WHAT IS EXPECTED
Format the records from the line containing "Locate an element" up to and including the line containing "x-tick-label: 3/23/2026 is" as a Markdown table with a No. column for the row number and a Text column for the line, skipping any blank lines.

DATA EXTRACT
+ + + + + + +

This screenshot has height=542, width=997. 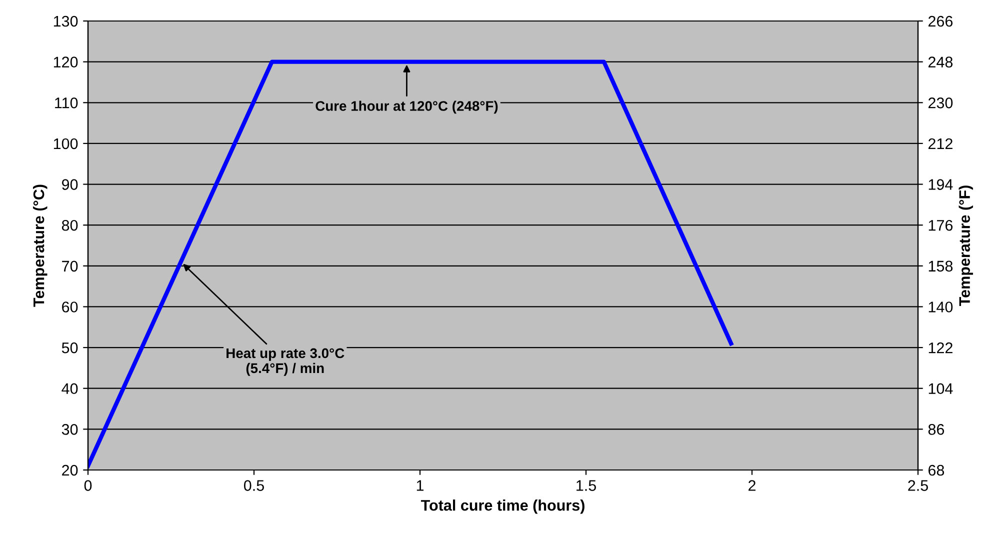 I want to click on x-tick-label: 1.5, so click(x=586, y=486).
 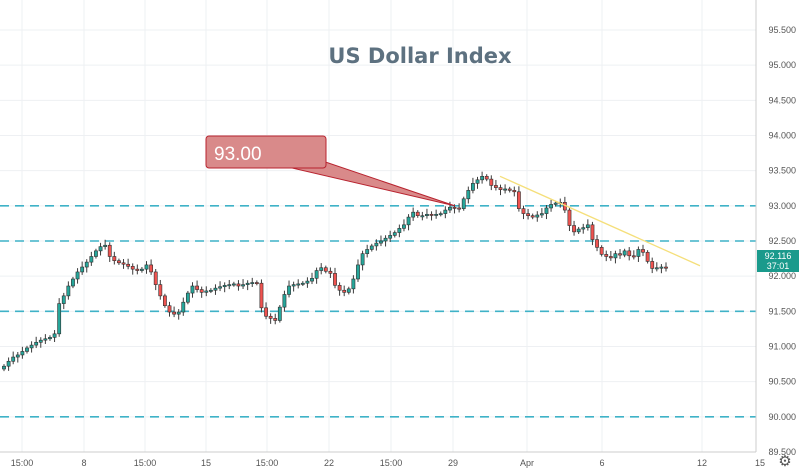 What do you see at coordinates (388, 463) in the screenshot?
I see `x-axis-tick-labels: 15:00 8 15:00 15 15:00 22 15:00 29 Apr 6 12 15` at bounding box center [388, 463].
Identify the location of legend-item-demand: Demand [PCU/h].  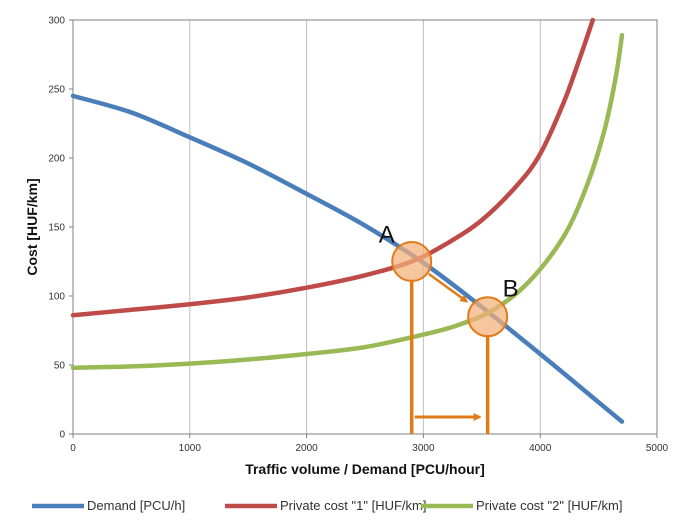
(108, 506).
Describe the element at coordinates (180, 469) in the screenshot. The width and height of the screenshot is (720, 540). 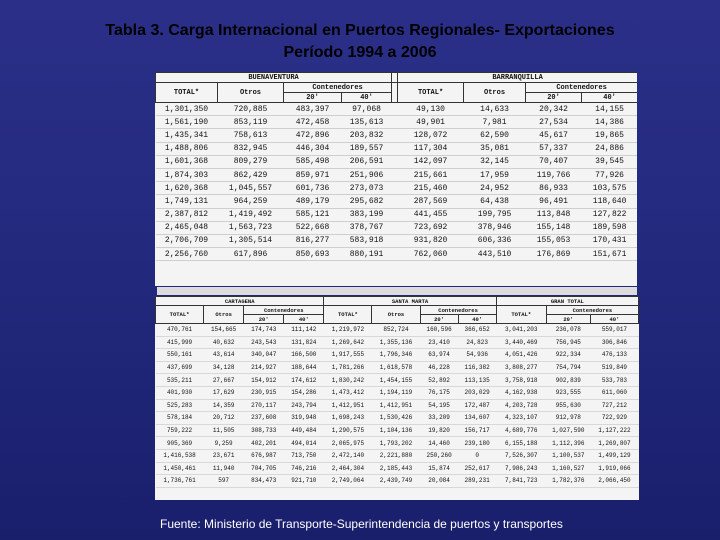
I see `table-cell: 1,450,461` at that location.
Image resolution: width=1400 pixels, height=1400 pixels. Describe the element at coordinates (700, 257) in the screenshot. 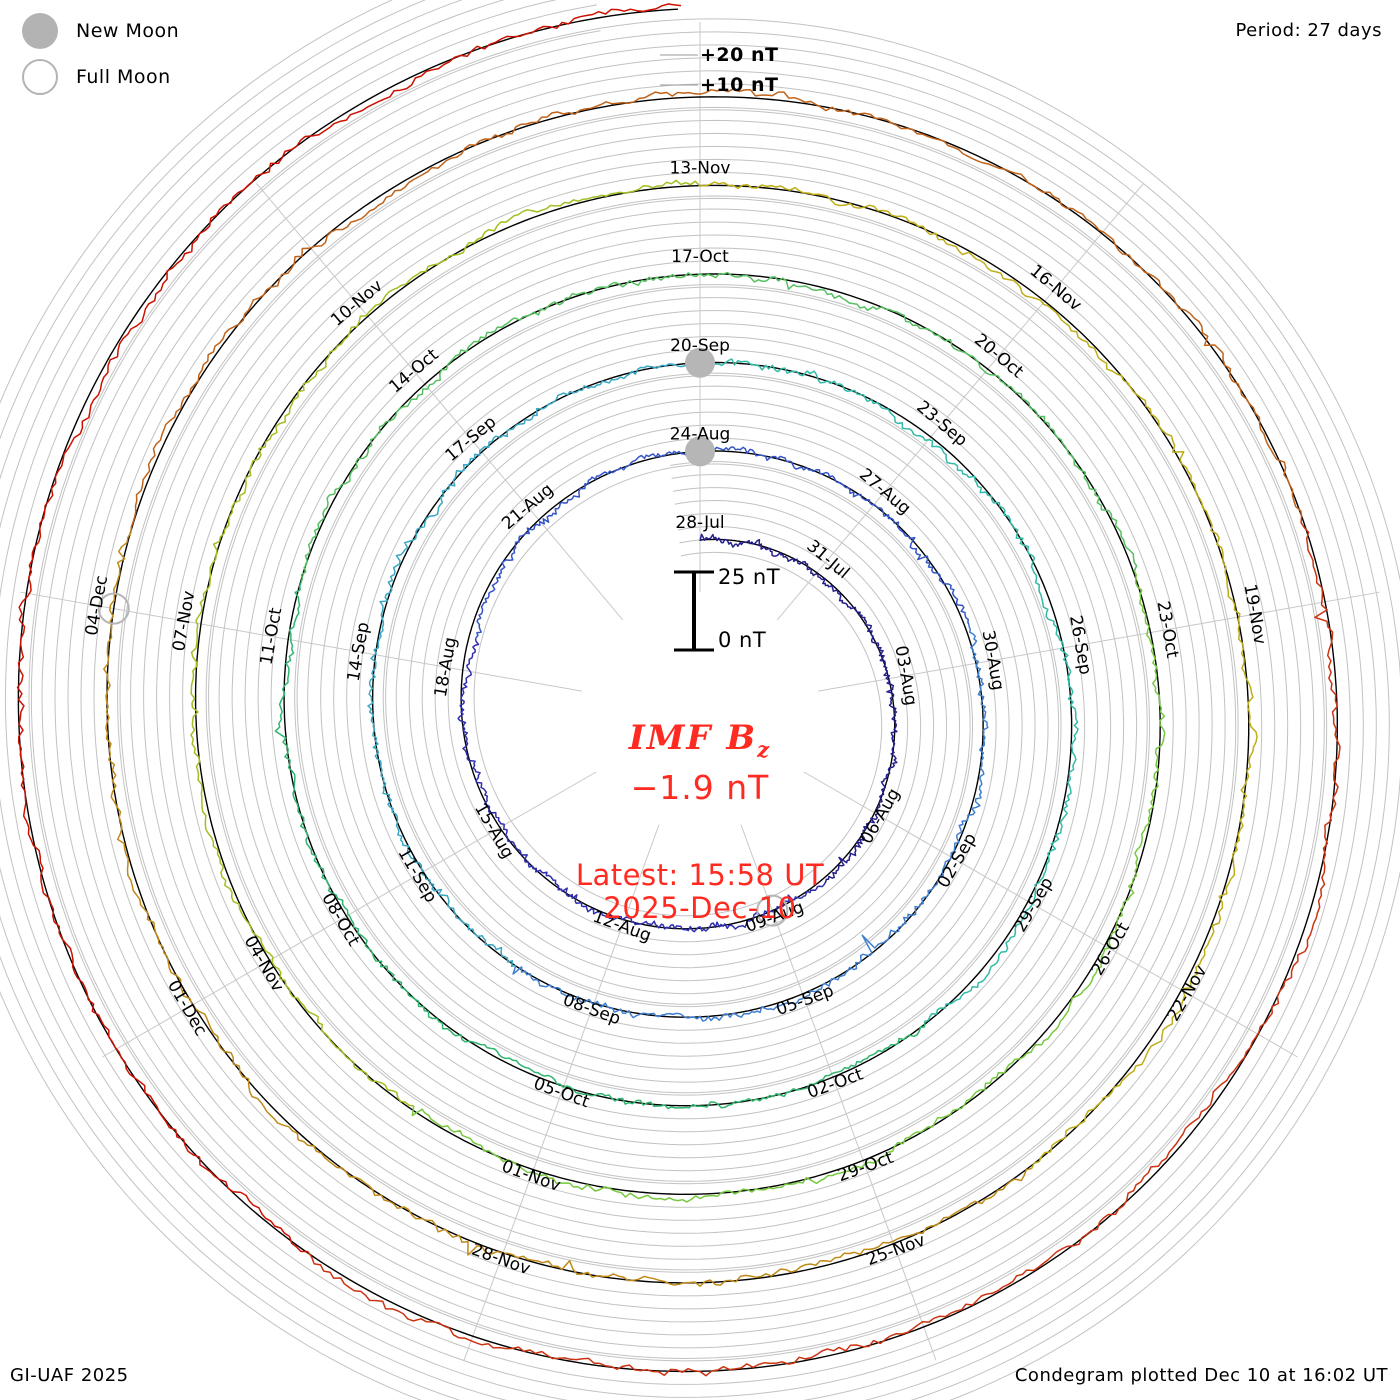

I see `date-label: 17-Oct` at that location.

+ + + + + + +

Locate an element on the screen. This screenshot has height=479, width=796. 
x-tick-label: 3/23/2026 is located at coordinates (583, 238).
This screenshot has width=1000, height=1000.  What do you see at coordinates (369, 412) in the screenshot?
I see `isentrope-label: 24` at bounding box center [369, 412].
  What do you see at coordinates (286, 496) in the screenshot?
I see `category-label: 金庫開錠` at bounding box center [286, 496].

+ + + + + + +

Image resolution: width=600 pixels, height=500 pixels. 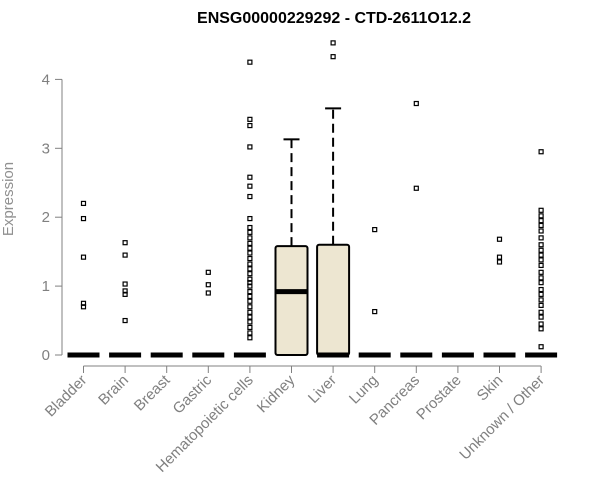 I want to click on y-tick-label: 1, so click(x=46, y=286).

+ + + + + + +

ANSWER SPACE
| No. | Text |
|---|---|
| 1 | Locate an element on the screen. This screenshot has height=479, width=796.  |
| 2 | x-tick-label: 3/23/2026 is located at coordinates (583, 238). |